Job -
Please retype the data starting with the line that contains "Click the Visualize" and going on through the line that contains "The image size is (295, 175).".

Supplied data -

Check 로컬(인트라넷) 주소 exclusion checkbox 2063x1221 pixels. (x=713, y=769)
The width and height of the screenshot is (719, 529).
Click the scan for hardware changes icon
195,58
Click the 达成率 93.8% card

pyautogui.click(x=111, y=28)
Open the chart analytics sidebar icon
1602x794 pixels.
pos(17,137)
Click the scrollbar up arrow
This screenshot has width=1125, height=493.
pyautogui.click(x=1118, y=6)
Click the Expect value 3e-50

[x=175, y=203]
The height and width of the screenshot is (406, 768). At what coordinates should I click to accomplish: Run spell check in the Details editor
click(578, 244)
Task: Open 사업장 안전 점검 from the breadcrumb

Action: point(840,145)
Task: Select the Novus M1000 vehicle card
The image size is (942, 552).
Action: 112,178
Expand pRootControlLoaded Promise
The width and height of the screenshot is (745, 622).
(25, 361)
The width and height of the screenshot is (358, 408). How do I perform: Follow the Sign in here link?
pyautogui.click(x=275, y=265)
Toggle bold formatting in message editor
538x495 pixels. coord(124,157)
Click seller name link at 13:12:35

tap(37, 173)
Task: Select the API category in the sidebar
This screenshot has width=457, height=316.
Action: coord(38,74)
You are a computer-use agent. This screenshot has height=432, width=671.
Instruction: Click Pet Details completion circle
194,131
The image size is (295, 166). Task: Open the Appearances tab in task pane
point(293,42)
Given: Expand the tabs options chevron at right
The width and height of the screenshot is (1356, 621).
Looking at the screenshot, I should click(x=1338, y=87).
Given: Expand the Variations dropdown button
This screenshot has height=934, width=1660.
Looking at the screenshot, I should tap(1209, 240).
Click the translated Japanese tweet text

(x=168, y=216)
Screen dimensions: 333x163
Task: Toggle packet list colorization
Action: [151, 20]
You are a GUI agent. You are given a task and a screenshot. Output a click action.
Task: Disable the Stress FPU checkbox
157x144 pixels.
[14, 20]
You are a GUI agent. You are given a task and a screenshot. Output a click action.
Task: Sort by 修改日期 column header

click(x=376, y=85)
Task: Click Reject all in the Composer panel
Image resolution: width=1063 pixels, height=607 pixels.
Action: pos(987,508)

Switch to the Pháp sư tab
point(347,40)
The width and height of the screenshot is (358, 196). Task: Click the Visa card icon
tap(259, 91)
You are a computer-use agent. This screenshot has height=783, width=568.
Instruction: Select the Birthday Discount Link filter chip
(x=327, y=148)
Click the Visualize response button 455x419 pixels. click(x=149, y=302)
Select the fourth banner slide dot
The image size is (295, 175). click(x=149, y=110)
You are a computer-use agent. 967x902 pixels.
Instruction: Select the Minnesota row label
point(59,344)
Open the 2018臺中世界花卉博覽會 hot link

Correct result -
Click the Visualize response button 455x419 pixels. click(x=149, y=302)
Select the fourth banner slide dot
The image size is (295, 175). click(x=149, y=110)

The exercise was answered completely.